El Festival de Cine de Málaga ha rendido homenaje en esta vigésimo quinta edición a la actriz argentina Mercedes Morán, fundamental en el cine latinoamericano de las últimas décadas, al otorgarle el Premio Retrospectiva como reconocimiento de su extensa trayectoria. Juan Antonio Vigar, director del festival, ha destacado la “personalidad admirable, optimismo natural y frescura muy especial” de Morán, quién descubrió su vocación interpretativa al tener que abandonar sus estudios de sociología, aunque reflexiona sobre la conexión que existe entre ambas disciplinas: “la observación obsesiva del comportamiento humano”, ha dicho.

Morán debutó como actriz en 1980 en la serie de televisión argentina «Dónde pueda quererte», y aunque dio el salto a la gran pantalla en 1987 con «Sentimientos: Mirta de Liniers a Estambul», su trabajo en la televisión no ha cesado, participando en obras más recientes como «El Reino», de Netflix o «Maradona: sueño bendito», de Amazon Prime. Ha confesado que inicialmente “tenía mucho miedo a hacer televisión”, algo de lo que se desprendió tras el exitoso programa «Gasoleros».

Es a partir de principios de los 2000 cuando triunfa en el cine, y su filmografía incluye títulos como «La ciénaga» (2001) o «La niña santa» (2004), de Lucrecia Martel, experiencia que considera marcó “un antes y un después” en su trayectoria; «Diarios de motocicleta» (2004) de Walter Salles, y más recientemente «Neruda» (2016), de Pablo Larraín y «El Ángel» (2018), de Luis Ortega. Algo que ha aprendido a la hora de colaborar con directores noveles es que “antes de leer nada, me presenten a su madre”.
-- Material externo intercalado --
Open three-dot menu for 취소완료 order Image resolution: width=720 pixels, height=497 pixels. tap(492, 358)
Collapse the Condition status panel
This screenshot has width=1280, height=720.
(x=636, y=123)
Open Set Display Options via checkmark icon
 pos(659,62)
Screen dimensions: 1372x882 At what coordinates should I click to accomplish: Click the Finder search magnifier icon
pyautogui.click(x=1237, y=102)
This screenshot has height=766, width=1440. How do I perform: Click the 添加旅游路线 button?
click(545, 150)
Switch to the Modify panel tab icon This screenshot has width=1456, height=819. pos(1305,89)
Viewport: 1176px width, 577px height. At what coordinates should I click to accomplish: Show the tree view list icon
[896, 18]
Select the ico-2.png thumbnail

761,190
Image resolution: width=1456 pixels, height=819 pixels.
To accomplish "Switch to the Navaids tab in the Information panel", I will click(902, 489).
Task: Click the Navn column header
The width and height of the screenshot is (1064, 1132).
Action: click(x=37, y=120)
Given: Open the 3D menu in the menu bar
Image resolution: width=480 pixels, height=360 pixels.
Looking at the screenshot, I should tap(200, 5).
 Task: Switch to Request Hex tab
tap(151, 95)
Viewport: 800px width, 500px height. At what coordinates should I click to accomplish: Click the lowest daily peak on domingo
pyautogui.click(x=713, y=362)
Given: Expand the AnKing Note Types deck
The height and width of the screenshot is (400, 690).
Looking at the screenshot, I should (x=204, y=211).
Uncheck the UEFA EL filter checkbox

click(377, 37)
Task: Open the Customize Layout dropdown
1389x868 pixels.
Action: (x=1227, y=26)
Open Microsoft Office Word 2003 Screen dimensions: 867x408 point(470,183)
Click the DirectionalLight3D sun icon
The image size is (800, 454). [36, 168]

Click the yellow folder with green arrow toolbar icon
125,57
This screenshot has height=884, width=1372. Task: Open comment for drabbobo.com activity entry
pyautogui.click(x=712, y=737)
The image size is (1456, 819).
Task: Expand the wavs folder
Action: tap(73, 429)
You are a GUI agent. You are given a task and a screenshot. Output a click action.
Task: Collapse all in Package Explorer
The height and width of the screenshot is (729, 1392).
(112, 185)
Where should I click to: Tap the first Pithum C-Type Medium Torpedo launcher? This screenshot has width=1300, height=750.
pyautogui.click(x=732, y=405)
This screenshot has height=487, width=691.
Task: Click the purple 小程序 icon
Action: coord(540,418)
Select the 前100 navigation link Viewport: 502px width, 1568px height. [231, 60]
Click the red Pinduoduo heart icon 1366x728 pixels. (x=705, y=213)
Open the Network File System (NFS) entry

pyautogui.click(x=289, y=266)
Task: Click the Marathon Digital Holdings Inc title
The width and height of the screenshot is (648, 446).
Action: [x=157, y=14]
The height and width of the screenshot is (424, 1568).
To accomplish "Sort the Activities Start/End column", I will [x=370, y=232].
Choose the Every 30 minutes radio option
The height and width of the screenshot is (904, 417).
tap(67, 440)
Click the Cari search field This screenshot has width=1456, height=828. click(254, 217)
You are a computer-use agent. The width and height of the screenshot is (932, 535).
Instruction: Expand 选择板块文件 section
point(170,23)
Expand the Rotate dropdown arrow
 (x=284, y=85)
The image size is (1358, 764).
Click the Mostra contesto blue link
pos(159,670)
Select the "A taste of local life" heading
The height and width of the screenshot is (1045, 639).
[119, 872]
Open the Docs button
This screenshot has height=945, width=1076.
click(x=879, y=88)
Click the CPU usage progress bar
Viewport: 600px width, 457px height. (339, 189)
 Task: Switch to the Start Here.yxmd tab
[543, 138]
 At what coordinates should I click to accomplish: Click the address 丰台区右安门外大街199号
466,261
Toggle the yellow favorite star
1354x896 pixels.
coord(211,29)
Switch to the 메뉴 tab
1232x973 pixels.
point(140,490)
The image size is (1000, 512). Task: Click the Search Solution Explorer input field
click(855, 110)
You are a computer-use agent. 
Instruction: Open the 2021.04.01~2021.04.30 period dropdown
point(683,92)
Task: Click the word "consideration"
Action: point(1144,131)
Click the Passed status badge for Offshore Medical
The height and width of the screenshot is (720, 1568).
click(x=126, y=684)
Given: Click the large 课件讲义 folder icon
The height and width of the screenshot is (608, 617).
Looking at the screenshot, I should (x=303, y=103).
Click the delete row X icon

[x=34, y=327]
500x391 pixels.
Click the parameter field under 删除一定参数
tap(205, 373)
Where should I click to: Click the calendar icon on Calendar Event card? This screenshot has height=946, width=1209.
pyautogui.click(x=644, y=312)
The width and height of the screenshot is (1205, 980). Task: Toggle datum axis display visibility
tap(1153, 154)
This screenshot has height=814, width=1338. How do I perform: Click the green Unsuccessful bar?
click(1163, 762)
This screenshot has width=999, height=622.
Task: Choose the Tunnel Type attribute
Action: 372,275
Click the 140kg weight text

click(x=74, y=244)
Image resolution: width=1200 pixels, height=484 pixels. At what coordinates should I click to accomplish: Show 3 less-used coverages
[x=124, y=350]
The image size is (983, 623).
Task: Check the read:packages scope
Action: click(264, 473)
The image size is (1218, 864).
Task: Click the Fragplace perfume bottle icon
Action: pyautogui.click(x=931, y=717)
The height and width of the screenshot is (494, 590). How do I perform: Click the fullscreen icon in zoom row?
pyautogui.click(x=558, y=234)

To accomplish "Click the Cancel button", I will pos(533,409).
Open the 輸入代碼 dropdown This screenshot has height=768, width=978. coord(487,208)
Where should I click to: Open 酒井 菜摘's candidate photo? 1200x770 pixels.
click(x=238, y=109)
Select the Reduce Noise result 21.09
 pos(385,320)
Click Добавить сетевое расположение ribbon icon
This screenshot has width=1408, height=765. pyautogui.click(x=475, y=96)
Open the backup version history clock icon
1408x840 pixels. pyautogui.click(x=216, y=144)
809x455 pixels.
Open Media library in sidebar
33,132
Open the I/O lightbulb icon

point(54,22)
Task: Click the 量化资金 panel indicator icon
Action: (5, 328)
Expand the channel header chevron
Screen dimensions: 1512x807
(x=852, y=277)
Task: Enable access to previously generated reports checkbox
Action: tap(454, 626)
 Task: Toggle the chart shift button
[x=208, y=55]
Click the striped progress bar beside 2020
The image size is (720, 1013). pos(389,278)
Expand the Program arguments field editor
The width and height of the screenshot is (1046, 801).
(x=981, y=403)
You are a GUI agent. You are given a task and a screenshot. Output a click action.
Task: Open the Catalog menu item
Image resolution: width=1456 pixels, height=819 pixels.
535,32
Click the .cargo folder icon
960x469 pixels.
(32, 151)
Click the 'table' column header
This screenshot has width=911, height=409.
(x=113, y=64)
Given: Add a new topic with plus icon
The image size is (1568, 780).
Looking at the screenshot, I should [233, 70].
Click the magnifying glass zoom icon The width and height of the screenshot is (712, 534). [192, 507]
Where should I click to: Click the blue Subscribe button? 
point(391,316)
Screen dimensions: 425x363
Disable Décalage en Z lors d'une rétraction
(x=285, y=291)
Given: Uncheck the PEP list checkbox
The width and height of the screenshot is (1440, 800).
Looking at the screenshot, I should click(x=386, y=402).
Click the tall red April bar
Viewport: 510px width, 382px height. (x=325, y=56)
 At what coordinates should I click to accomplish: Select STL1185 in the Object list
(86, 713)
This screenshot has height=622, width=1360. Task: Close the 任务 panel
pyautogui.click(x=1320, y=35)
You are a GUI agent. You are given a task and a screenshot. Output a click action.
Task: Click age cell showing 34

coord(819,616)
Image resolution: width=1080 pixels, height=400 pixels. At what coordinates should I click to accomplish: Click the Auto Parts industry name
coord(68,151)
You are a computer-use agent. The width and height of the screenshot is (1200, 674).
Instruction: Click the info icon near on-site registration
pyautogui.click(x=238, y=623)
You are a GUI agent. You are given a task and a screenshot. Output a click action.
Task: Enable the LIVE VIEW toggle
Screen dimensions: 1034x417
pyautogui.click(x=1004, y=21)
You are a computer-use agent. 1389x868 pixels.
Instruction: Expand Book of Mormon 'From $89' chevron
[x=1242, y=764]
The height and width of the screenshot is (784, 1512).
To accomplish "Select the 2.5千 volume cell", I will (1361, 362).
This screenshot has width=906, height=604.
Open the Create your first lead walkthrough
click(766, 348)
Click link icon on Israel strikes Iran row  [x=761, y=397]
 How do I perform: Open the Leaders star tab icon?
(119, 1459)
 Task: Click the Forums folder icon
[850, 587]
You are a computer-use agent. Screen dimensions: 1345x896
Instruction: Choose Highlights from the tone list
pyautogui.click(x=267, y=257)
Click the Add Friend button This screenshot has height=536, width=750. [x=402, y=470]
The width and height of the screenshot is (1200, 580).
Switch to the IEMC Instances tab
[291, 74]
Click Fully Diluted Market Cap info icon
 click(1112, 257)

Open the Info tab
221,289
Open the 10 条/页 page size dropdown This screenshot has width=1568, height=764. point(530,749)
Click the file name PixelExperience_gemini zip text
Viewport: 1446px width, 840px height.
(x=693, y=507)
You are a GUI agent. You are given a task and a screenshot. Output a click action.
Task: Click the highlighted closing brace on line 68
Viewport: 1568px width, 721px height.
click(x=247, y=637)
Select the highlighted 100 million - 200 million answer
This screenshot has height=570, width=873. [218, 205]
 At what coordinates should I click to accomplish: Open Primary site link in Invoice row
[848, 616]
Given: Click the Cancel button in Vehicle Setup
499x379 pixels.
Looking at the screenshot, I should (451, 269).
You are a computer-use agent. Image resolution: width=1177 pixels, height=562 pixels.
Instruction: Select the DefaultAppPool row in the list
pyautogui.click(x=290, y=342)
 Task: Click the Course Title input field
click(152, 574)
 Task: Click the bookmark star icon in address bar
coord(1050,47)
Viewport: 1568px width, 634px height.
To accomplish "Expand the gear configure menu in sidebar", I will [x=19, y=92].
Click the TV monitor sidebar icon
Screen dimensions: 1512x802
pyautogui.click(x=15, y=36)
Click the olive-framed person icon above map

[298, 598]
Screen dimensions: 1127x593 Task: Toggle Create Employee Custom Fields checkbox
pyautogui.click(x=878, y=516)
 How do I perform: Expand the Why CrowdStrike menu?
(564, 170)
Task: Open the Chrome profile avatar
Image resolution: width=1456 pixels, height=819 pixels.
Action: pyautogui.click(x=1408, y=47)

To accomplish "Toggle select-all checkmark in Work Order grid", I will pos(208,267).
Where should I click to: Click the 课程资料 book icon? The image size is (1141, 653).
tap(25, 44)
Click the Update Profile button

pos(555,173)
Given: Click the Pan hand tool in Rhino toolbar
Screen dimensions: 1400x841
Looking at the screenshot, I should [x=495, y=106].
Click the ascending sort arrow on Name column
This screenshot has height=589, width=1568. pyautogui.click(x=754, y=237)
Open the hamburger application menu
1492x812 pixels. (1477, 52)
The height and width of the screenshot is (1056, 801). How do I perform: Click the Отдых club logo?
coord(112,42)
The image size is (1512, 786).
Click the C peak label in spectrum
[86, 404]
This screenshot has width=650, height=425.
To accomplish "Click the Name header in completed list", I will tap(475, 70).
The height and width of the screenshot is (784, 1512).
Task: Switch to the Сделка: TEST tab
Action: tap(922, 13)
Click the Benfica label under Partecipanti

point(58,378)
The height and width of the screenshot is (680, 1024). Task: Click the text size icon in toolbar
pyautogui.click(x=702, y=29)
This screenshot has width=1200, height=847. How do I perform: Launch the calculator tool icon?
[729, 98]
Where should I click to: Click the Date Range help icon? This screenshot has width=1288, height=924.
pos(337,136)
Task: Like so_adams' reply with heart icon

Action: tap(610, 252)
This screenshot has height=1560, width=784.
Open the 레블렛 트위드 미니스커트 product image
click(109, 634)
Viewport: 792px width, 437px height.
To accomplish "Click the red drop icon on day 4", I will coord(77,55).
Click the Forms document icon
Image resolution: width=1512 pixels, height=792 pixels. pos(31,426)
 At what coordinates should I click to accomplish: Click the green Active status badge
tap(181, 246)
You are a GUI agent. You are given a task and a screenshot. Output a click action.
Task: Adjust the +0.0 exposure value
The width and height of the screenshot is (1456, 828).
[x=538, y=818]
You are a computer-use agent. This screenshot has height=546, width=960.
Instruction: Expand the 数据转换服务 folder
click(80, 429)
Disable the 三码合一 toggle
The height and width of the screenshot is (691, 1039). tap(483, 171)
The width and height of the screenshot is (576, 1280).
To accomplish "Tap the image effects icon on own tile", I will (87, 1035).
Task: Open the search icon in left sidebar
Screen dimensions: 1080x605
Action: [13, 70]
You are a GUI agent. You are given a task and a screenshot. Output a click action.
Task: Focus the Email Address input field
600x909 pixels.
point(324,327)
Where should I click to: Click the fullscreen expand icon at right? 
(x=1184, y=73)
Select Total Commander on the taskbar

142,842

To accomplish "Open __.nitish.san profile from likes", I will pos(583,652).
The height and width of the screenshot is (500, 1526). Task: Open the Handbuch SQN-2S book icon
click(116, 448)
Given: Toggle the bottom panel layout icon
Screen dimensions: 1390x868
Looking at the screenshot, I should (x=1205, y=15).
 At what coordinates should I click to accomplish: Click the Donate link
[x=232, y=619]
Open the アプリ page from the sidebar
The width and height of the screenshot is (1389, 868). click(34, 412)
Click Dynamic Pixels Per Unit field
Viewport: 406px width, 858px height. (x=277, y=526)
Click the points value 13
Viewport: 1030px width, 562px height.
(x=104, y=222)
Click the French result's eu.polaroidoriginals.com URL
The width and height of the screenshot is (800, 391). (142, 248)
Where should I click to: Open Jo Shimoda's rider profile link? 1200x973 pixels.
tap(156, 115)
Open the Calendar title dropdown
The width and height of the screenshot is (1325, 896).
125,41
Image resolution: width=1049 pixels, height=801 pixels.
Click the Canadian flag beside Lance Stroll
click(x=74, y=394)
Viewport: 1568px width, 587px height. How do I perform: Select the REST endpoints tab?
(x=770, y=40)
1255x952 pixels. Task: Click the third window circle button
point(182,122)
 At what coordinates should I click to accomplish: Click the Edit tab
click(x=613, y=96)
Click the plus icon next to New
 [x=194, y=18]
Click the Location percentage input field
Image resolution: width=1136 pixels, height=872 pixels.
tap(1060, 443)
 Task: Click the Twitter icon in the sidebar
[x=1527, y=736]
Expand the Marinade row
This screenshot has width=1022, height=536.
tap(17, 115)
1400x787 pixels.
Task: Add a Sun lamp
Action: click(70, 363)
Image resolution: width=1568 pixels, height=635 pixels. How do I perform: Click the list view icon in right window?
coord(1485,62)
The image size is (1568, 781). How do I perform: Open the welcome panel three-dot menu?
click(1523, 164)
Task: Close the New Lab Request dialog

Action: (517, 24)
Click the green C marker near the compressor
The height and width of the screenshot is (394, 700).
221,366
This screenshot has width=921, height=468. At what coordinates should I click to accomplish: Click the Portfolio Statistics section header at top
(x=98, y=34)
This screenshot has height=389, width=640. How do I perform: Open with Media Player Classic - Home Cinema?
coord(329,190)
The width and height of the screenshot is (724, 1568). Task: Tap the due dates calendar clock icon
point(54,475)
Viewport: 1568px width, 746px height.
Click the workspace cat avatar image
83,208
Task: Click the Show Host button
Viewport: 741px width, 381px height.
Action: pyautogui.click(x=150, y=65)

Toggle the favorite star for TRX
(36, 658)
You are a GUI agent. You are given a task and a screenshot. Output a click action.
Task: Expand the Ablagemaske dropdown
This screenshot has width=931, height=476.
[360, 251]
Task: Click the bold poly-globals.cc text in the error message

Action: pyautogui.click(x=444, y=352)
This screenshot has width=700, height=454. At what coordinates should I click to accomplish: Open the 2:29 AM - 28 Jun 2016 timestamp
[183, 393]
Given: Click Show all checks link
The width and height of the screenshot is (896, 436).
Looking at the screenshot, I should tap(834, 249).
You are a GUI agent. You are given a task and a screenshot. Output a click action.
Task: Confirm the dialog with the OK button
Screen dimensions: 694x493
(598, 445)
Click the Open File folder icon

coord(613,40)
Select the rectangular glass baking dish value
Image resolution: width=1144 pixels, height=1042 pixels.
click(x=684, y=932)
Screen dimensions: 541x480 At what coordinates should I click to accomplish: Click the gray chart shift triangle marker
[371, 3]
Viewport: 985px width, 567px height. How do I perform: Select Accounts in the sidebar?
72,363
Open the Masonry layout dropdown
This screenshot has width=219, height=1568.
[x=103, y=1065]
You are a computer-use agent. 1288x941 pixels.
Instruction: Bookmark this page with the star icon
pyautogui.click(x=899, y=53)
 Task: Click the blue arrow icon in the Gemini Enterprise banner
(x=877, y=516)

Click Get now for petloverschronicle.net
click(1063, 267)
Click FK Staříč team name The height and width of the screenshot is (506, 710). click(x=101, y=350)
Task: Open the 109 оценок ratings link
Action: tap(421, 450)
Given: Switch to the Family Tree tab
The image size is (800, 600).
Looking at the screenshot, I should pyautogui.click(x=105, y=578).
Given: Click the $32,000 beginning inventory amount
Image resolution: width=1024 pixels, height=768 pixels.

Durante el encuentro ha reflexionado también acerca del cine latinoamericano actual. “Es un cine que habla de lo que está pasando, de temas que nos preocupan”, y que parecen tener todos en común, como la preocupación social o el feminismo. “El cine es un registro y una evocación de todo eso que pasa”, apunta, añadiendo: “Me hace muy feliz este reconocimiento, siento que viene lleno de cariño”, refiriéndose al premio recibido.